Nutrirsi con olio extravergine di oliva conviene. Oltre ad aiutare lo sviluppo armonico dei bambini, agevola l'assorbimento intestinale delle vitamine, favorisce la digestione regola la quantità di colesterolo nel sangue.L'olio di oliva si differenzia dagli altri oli vegetali per l'elevato contenuto di acido oleico, un acido monoinsaturo, che svolge un ruolo importante nella protezione della salute. È stato scientificamente provato che grassi monoinsaturi a differenza di quelli polinsaturi, sono in grado di abbassare il livello di colesterolo totale nel sangue e svolgono un'azione protettiva nei riguardi delle malattie cardiovascolari.

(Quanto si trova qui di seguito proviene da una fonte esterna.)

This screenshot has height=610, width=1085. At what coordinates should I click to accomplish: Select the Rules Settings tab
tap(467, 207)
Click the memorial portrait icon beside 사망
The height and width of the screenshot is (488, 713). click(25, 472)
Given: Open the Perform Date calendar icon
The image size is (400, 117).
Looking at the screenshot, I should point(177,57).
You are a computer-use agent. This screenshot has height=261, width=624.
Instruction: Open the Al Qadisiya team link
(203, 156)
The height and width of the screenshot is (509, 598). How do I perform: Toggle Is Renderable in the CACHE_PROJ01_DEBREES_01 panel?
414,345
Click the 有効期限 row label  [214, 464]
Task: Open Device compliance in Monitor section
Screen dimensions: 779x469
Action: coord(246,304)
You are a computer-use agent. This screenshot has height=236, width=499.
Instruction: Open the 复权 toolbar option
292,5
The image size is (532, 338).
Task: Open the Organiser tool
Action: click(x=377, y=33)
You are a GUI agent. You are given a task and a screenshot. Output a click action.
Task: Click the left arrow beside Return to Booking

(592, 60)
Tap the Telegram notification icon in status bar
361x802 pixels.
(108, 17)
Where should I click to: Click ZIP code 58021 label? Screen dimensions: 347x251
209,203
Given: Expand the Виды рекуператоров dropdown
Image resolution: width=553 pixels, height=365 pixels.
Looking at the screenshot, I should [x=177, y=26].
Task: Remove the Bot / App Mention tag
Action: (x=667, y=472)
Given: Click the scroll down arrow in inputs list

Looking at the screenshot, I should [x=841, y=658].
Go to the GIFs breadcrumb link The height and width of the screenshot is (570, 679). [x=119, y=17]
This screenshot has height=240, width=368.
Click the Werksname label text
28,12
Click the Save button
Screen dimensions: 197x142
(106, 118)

Effetti positivi dell' acido oleico nella prevenzione di queste malattie che, insieme ai tumori rappresentano la principale causa di morte tra le popolazioni dei paesi sviluppati, sono comuni a tutti gli oli di oliva, ma i vantaggi aumentano nel caso si tratti di olio extravergine di oliva. Questi vantaggi sono rappresentati dalla presenza nell'olio extravergine di oliva di steroli e delle vitamine liposolubili A, D ed E. A questi componenti cosiddetti 'minori', recenti studi attribuiscono capacità protettive ed antiossidanti degli organi dei tessuti dell'organismo. Grazia queste capacità, sono in grado di combattere alcuni fenomeni patologici come l'arteriosclerosi, l'invecchiamento ed il cancro.

Gli antiossidanti
Le sostanze antiossidanti, e tra queste anche i polifenoli, svolgono un ruolo diretto come agenti anticarcinogenetici. La riduzione di alcuni tipi di tumori è, infatti, direttamente proporzionale all'uso di olio di oliva e di olio extravergine di oliva. In Italia, ad esempio, il tasso di mortalità a causa di questo terribile male e molto contenuto nel sud, dove si produce e si fa largo uso di olio di oliva. È più marcato nel centro Italia, ma aumenta sensibilmente nel Nord, dove vi sono abitudini alimentari legate ad una dieta maggiormente ricca di grassi animali.

Più adatto per le fritture
L' olio di oliva, inoltre, possiede un'estrema stabilità termica per la sua composizione in acidi grassi, la presenza di sostanze antiossidanti naturali e la bassa acidità. Queste caratteristiche rendono il prodotto adatto alle fritture intense perché resiste meglio degli altri oli vegetali alle alte temperature.